--- start Passage to read ---
In addition, we must comply with the provisions of the Clean Air Act Amendments of 1990 that require a two-phase reduction in some emissions. We have installed continuous monitoring and reporting equipment in order to meet the acid rain requirements. We have not had to make any material capital expenditures to meet Phase II SO2 and NOx requirements.

 

Title IV of the Clean Air Act created an SO2 allowance and trading program as part of the federal acid rain program. Under the allowance and trading program, the Environmental Protection Agency (EPA) allocated annual SO2 emissions allowances for each affected emitting unit. An SO2 allowance is a limited authorization to emit one ton of SO2 during a calendar year. At the end of each year, each emitting unit must have enough allowances to cover its emissions for that year. Allowances are tradable so that operators of affected units that are anticipated to emit SO2 in excess of their allowances may purchase allowances from operators of affected units that are anticipated to emit SO2 in an amount less than their allowances. Because of strong demand for generation during 2002 and 2003, we consumed more SO2 allowances than were allocated to us by the EPA. We made up the shortfall by buying allowances. In 2004, we had enough emissions allowances to meet planned generation and we expect to have enough in 2005. In future years, we expect to purchase SO2 allowances in order to meet the acid rain requirements of the Clean Air Act. We cannot estimate the cost at this time, but anticipate these costs may be material. The pricing of emissions allowances is unpredictable and may change over time.

 

On January 30, 2004, the EPA published two proposed air quality rules referred to as the “Interstate Air Quality Rule” and the “Utility Mercury Reduction Rule” that, if adopted, would impact our operations. In an attempt to address the impact of interstate transport of air pollutants on downwind states, the proposed Clean Air Interstate Rule would require reductions of SO2 and NOx in certain states, including Kansas, in two separate phases. The first reductions would be required in 2010 and the second in 2015.
--- end Passage to read ---
--- start Dataset entries ---
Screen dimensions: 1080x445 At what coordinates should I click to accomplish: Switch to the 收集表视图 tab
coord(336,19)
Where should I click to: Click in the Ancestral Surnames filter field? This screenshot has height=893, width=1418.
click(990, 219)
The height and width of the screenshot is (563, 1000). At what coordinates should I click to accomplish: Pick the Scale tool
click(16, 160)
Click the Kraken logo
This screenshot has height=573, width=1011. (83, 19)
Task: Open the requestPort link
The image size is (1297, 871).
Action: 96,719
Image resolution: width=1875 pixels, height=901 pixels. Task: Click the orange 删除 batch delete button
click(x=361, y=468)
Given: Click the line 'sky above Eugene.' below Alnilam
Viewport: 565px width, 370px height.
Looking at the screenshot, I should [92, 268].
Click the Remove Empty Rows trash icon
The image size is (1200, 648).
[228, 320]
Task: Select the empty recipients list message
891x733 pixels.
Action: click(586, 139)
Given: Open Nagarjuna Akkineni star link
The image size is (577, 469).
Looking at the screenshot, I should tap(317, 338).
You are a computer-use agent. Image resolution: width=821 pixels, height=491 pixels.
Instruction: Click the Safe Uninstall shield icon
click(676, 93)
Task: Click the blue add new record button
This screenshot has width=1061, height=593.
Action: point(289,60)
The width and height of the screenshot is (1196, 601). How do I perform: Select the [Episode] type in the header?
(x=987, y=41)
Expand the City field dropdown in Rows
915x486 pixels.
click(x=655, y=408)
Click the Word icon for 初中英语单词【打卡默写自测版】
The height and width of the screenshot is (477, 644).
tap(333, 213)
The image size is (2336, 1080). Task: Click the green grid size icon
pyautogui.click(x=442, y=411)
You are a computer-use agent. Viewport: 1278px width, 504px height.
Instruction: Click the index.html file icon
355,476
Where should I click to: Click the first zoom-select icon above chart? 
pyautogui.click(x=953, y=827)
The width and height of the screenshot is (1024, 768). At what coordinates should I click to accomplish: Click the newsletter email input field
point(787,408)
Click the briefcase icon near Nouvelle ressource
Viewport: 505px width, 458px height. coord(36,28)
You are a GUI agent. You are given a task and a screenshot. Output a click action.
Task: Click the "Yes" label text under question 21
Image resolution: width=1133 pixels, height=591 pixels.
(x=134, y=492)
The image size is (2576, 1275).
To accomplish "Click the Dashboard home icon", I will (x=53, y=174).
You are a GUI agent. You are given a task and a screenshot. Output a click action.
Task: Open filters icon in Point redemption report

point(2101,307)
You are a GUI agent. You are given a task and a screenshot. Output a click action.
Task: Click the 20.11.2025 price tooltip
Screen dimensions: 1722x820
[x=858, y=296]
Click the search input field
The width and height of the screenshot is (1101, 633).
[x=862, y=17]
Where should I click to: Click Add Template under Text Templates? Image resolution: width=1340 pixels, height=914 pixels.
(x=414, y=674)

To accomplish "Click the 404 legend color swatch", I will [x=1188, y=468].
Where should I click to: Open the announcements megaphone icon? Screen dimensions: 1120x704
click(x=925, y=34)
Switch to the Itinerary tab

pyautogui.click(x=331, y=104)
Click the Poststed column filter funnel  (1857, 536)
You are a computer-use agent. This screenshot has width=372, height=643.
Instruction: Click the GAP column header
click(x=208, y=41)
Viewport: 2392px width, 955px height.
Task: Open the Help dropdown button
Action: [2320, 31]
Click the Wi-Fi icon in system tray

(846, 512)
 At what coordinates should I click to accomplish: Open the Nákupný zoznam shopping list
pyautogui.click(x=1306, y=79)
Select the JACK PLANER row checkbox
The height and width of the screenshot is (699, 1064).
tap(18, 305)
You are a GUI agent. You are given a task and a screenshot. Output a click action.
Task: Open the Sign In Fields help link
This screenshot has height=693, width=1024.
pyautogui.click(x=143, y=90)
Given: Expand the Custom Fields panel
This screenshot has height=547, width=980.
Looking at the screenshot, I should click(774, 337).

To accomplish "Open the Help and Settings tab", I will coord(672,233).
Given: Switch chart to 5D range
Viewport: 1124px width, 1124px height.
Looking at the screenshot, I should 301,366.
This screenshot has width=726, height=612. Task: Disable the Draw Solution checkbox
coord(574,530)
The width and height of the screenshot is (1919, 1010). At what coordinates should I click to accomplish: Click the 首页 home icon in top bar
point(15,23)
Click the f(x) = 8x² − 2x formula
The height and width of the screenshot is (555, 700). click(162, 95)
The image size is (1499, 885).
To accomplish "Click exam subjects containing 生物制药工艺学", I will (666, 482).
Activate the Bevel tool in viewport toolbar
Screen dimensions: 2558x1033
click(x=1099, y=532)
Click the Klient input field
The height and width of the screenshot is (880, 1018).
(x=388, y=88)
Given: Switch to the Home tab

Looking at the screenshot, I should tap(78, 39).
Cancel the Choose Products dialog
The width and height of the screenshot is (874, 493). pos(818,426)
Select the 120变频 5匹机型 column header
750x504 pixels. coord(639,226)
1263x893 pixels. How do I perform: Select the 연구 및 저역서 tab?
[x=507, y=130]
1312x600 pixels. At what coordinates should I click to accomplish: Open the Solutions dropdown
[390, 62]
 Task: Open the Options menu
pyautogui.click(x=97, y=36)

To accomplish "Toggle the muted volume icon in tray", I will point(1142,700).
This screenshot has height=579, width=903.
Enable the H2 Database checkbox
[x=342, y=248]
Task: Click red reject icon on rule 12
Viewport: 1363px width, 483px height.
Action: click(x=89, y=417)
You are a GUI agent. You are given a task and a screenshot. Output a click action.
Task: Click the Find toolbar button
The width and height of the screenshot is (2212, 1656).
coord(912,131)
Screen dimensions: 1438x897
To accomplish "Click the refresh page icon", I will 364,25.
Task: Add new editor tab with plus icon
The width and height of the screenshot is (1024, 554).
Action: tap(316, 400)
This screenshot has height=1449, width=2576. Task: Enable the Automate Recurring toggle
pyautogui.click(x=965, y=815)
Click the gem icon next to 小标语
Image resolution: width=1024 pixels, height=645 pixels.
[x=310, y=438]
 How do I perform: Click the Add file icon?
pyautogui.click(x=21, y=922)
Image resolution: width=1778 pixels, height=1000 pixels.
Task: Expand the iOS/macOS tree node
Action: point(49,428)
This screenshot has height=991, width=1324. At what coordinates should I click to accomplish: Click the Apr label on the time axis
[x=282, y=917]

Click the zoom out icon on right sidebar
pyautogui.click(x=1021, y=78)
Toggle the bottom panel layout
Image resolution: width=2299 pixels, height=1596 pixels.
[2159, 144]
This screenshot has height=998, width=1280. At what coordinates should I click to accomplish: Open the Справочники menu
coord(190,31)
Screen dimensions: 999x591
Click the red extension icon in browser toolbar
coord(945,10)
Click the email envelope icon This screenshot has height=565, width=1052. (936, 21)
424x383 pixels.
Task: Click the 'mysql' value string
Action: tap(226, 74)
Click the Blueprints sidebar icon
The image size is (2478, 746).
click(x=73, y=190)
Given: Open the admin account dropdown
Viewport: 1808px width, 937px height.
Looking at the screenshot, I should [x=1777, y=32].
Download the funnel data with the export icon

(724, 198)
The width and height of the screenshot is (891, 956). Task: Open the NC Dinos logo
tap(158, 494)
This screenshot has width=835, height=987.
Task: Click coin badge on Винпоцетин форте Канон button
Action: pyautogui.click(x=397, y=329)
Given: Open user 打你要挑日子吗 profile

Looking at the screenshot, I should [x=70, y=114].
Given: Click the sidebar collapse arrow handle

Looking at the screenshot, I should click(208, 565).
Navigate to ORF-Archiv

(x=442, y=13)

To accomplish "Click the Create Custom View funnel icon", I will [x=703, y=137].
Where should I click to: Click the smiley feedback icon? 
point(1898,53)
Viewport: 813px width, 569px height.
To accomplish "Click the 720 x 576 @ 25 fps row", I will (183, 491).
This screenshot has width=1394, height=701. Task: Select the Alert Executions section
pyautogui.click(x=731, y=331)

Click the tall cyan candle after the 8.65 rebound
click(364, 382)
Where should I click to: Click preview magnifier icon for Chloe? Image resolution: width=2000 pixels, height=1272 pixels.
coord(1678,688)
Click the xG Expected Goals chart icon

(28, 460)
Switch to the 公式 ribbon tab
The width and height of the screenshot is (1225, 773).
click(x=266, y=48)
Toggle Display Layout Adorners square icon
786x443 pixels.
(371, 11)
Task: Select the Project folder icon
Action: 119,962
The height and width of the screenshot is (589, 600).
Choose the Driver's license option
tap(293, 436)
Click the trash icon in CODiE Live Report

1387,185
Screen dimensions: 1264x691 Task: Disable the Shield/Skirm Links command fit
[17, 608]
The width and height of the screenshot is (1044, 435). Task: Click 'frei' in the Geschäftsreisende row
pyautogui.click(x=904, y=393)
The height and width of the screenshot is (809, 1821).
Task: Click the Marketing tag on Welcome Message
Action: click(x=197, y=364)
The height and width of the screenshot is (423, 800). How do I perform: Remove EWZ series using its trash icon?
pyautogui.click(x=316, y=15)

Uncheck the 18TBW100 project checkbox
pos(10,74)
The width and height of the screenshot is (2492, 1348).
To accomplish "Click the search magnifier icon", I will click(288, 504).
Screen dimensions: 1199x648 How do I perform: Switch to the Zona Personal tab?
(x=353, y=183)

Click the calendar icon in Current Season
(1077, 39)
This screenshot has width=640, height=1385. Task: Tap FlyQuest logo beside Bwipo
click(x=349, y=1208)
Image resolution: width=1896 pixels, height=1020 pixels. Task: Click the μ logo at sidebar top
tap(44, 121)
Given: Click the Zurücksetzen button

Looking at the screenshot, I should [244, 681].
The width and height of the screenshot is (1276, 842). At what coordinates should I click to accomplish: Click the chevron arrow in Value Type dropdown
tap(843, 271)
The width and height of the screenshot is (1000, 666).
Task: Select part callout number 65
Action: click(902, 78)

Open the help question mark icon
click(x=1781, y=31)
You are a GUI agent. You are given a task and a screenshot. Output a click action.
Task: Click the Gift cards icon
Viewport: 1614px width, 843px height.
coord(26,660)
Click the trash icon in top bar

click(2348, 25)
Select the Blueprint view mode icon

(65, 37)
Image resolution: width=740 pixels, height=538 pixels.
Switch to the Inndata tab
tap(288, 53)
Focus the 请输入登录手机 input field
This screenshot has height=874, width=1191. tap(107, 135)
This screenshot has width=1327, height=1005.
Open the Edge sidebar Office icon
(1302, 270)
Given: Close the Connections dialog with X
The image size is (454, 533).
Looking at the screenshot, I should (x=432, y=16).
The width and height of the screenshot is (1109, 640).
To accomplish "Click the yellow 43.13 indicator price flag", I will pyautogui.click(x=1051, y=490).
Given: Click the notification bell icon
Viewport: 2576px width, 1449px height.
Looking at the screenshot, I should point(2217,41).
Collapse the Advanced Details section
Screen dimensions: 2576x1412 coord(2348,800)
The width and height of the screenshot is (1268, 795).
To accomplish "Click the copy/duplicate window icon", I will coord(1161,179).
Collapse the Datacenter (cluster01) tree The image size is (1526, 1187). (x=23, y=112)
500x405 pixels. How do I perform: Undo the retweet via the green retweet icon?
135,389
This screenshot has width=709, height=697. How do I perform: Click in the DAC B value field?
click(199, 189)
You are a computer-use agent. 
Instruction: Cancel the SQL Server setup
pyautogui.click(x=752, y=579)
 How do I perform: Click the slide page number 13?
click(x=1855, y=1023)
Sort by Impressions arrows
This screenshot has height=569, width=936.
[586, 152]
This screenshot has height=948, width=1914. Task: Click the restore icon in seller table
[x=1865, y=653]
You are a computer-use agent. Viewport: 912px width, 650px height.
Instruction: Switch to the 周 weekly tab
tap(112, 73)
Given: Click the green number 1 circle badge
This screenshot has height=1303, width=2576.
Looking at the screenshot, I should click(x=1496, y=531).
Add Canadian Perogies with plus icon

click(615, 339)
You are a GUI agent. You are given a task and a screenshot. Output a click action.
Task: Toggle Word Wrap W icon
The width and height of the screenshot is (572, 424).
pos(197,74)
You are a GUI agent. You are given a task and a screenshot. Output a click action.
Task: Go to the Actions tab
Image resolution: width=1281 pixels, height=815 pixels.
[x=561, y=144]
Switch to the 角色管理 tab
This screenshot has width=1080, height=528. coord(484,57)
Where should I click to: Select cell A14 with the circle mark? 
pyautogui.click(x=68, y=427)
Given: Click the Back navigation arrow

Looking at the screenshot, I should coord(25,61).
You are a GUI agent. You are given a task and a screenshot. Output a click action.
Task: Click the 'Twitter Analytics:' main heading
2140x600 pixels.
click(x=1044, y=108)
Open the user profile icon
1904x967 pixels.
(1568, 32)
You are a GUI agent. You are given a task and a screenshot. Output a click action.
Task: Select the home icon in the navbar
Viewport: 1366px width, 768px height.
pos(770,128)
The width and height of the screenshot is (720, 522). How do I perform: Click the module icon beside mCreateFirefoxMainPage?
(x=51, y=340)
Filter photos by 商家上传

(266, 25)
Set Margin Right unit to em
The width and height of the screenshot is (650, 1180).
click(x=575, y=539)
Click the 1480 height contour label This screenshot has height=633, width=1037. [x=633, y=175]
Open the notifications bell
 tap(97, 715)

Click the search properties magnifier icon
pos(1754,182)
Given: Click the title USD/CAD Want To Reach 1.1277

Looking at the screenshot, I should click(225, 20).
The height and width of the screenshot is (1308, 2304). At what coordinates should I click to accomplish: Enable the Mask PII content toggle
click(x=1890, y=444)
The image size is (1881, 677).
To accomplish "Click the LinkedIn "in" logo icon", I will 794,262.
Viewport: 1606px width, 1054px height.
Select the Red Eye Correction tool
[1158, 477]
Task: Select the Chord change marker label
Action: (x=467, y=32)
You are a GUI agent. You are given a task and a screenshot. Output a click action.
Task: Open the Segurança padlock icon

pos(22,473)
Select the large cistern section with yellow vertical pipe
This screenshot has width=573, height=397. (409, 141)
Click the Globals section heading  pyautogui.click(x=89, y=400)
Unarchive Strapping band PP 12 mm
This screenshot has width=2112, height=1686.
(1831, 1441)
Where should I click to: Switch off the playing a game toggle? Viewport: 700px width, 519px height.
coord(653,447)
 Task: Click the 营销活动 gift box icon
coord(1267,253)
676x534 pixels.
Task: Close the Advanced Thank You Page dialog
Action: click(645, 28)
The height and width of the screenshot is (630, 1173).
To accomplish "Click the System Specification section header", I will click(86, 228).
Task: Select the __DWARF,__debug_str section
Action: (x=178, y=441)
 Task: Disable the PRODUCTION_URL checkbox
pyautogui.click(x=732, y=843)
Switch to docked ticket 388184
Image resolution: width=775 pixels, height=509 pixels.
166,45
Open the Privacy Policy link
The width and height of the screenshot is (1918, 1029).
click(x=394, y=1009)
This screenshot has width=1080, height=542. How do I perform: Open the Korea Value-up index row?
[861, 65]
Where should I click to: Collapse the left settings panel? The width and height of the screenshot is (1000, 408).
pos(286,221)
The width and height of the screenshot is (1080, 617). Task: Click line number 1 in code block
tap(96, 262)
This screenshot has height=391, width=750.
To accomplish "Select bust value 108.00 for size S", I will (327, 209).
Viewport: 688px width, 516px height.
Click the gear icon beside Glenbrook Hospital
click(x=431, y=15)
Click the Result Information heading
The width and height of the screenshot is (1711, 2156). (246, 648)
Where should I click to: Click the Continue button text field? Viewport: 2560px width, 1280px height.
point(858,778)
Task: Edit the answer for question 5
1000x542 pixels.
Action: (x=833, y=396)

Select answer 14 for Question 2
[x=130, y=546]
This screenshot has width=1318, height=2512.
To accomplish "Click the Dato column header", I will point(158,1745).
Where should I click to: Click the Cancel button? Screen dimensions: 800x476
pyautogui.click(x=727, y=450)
--- end Dataset entries ---
__Things to do__
(1) According to the Clean Air Act passage, how much does one SO2 allowance let a unit emit?
(2) For each statement, say yes or no based on the Clean Air Act passage, and quote the words that decide it.
(a) The company used more SO2 allowances in 2002 and 2003 than the EPA gave it.
(b) Meeting the Phase II SO2 and NOx requirements required material capital spending.
(c) Under the proposed interstate rule, the first reductions would come in 2015.
(3) Using the Clean Air Act passage, explain why the company bought SO2 allowances for 2002 and 2003.

__Worked answers__
(1) One ton of SO2 during a calendar year.

(2)
(a) Yes: "Because of strong demand for generation during 2002 and 2003, we consumed more SO2 allowances than were allocated to us by the EPA."
(b) No: "We have not had to make any material capital expenditures to meet Phase II SO2 and NOx requirements."
(c) No: "The first reductions would be required in 2010 and the second in 2015."

(3) Strong demand for generation in those years caused the company to use more SO2 allowances than the EPA had given it. It bought allowances to cover that shortfall.